[Text segment]
Le Chou News: Putin Pins Ukraine Blame On Minion

Le Chou News: Putin Pins Ukraine Blame On Minion

Le Chou is Europe's most dedicated source of news. Catch up weekly on the biggest headlines with our roundup, all with an intentionally inaccurate and satirical streak. Follow live updates on Twitter and watch Le Chou TV on Instagram.

*'Le Chou' is intended for purely satirical and entertainment purposes and does not reflect the views of The Brussels Times*

Putin Pins Ukraine Invasion Blame On Lukashenko

Russian despot Vladimir Putin has shockingly laid the blame for his country’s invasion of Ukraine squarely on the very wide shoulders of Belarusian dictator Alexander Lukashenko, insisting that he has just been a puppet these last 12 months.

“Lukashenko masterminded this whole ‘special military operation’. I think that is pretty obvious to everybody in Russia. If I had been in charge, it wouldn’t have gone this badly,” Putin said during his long-delayed address to the nation this week, just ahead of the one-year anniversary of the invasion.

“He’s a big guy and he threatened to beat me up. As you all know, I am a martial arts master but even I cannot fight off a bear like that. That’s why I went along with this, but no more,” Russia’s president insisted.

It is a marked turnaround of Kremlin strategy, which has so far treated Lukashenko as Putin’s minion, leading many in the West to consider the Belarusian president as nothing but a bumbling stooge and Wario-cosplayer.

Putin presented documents during his speech that show Lukashenko’s signature apparently on notes ordering Russia’s military to invade in February 2022. The authenticity of those documents — printed on napkins from Putin’s favourite restaurant — has not been verified.

Legal experts now wonder whether this is an attempt by the president to water down inevitable criminal charges against him, setting Lukashenko up — once again — as a disposable patsy.

‘White Lotus’ Season 3 Set For Belgian Coast

Season 3 of hit HBO black comedy-drama ‘The White Lotus’ will be set in the Belgian seaside resort of Ostend and feature EU chiefs Charles Michel and Ursula von der Leyen as a warring married couple that hate each other.

Details on the next instalment of the anthology series have finally broken, as the show’s creators were seen scouting locations along the Belgian riviera, from the shabby-chic hotels of Ostend to the mudflats of Knokke-Heist.

[Extracted entries]
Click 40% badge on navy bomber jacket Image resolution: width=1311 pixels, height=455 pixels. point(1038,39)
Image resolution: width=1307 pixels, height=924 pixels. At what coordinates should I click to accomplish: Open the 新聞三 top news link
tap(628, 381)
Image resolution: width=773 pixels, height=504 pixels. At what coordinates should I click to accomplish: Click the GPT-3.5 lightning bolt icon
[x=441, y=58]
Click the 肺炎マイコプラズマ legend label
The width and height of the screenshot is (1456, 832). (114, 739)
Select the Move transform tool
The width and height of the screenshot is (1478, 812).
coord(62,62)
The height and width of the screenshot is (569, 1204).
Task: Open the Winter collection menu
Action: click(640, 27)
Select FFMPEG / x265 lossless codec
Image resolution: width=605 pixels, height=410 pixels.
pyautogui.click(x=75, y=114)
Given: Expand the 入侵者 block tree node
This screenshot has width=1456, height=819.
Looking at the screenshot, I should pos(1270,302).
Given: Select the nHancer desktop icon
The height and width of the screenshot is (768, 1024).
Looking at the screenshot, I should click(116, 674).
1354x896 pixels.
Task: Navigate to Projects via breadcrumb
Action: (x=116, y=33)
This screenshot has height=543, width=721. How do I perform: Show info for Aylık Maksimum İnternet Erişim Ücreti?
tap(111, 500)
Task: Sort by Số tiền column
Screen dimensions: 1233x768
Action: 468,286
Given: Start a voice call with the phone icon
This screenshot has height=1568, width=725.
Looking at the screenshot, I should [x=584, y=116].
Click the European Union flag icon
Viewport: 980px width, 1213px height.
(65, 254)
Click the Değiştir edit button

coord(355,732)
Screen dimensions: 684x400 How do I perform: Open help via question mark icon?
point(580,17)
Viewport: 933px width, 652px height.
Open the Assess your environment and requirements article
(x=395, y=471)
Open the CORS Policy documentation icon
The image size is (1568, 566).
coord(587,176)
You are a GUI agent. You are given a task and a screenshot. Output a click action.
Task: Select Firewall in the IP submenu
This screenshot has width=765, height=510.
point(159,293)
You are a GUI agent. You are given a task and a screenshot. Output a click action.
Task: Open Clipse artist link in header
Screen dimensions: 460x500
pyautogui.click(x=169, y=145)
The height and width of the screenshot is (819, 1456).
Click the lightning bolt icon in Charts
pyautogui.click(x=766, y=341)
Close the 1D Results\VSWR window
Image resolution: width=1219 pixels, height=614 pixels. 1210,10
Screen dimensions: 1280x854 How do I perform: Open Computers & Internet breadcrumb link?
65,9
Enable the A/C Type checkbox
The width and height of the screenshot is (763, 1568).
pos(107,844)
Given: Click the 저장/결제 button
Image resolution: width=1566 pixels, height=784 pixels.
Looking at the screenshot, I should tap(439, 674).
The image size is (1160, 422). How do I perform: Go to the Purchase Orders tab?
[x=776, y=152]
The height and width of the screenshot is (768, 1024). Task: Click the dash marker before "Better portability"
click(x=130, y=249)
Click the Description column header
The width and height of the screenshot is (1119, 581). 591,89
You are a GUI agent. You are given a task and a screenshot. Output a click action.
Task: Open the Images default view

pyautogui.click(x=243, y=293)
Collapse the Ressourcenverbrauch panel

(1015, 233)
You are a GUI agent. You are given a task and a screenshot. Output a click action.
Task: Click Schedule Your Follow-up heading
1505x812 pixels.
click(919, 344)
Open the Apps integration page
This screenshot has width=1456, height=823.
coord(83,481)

[Required tasks]
**a)** In the Le Chou roundup, what were the documents Putin showed during his speech printed on?
**b)** Write the next part of the Le Chou roundup, picking up after its final sentence about the scouting trip along the Belgian coast.
The records play no part in this work.

[Answers for the tasks]
**a)** They were printed on napkins from Putin's favorite restaurant.

**b)**
“Season 1 was set on Hawaii and season 2 showed Sicily in all its glory, so for the next chapter we wanted to give audiences something different,” said a source involved with filming the HBO flagship.

According to a casting call for season 3, showrunners are looking for a “seasoned actor that can do physical comedy and is willing to go bald for the shoot”, confirming rumours that former Belgian Prime Minister Charles Michel will feature.

The same source revealed that the Michel character will turn up at Ostend with his wife of five years, Ursula von der Leyen, amid an ongoing marital spat that may lead into the show’s now obligatory murder plot.

Boris Johnson Seeks NATO Job

Ex-UK Prime Minister and scarecrow-clown Boris Johnson has told close friends that he wants to be the next NATO secretary-general, even outlining what he would do if given the nod to lead the transatlantic military alliance.

Johnson is reportedly seeking the NATO job after realising that his plan to return in glorious triumph as British PM is not going to pay off anytime soon, instead now preferring to try and ruin his country’s standing in another international organisation.

“Boris wants the NATO gig and he wants it bad,” says a Johnson family-friend, suggesting that the former London mayor’s various speaking engagements and book deals are not enough to keep him afloat financially.

According to the same source, Johnson has big plans for the alliance and would aim to base NATO’s military power on “naval might and cannon”, in an effort to recreate “the British Empire’s dominion of the waves.”

His plans also include doubling the 2% defence spending target for alliance members and making it mandatory for armed forces to source their weapons and equipment from a pre-selected list of Tory party donors.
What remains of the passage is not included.